>> Begin

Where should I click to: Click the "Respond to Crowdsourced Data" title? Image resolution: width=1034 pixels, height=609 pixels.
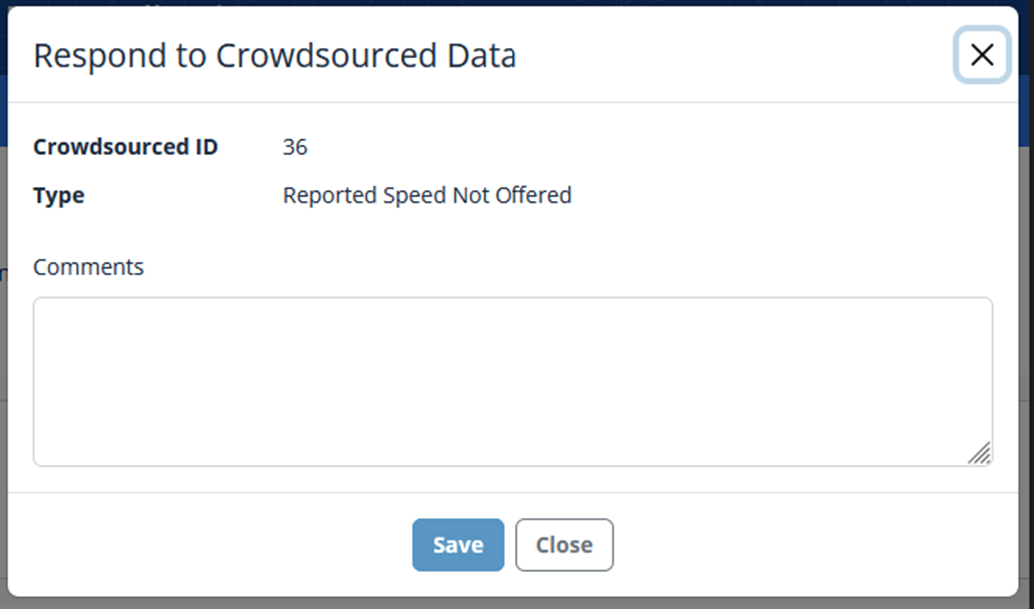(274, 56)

>> End
>> Begin

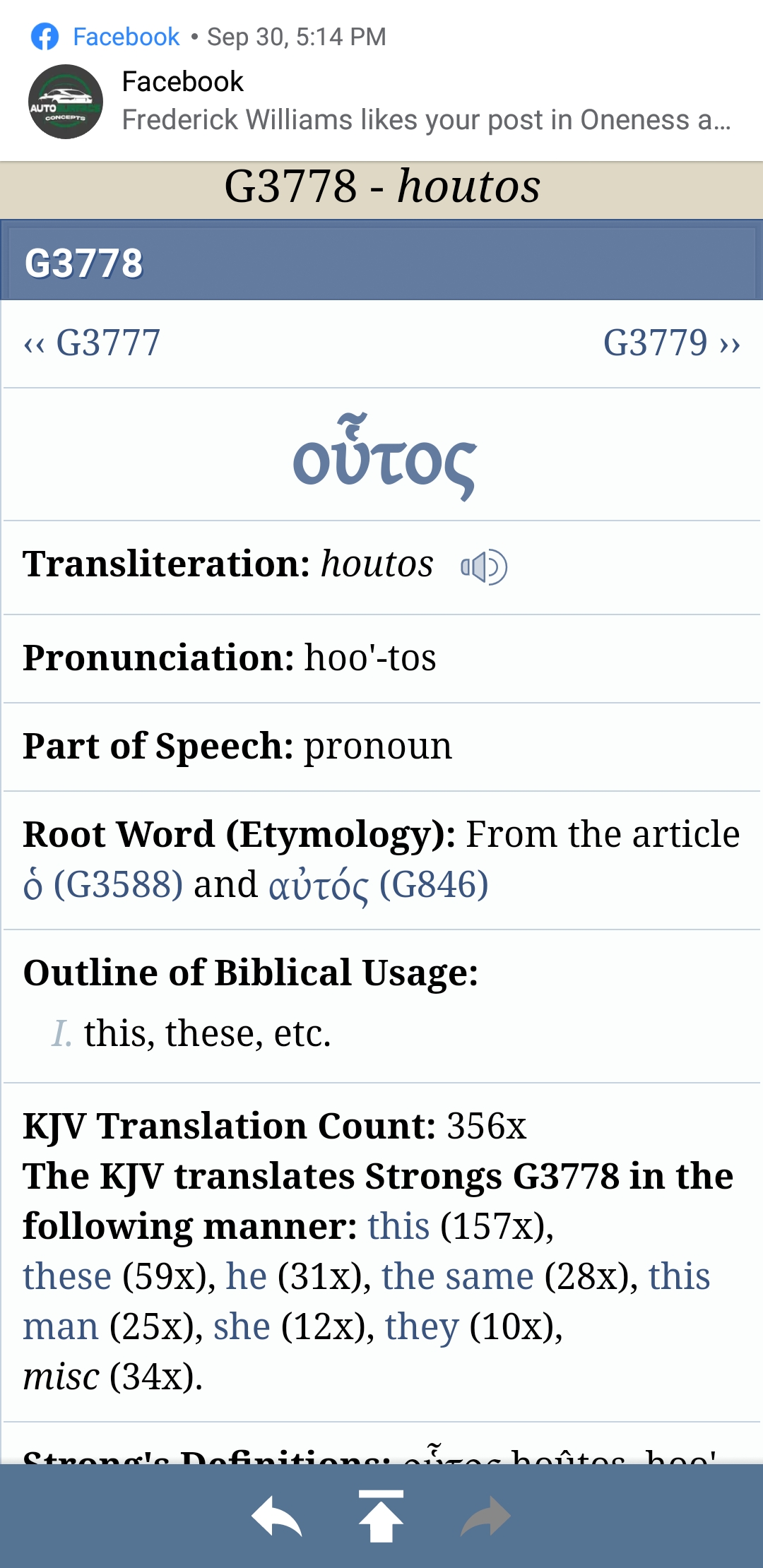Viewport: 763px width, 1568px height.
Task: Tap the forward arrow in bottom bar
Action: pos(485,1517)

>> End

◆ DO THIS
Rewrite the stretch of entries from the line containing "Viewport: 763px width, 1568px height." through the line containing "Action: pos(485,1517)" as a numbered list, skipping blank lines and leaving out the pictures.

◆ TASK RESPONSE
1. Viewport: 763px width, 1568px height.
2. Task: Tap the forward arrow in bottom bar
3. Action: pos(485,1517)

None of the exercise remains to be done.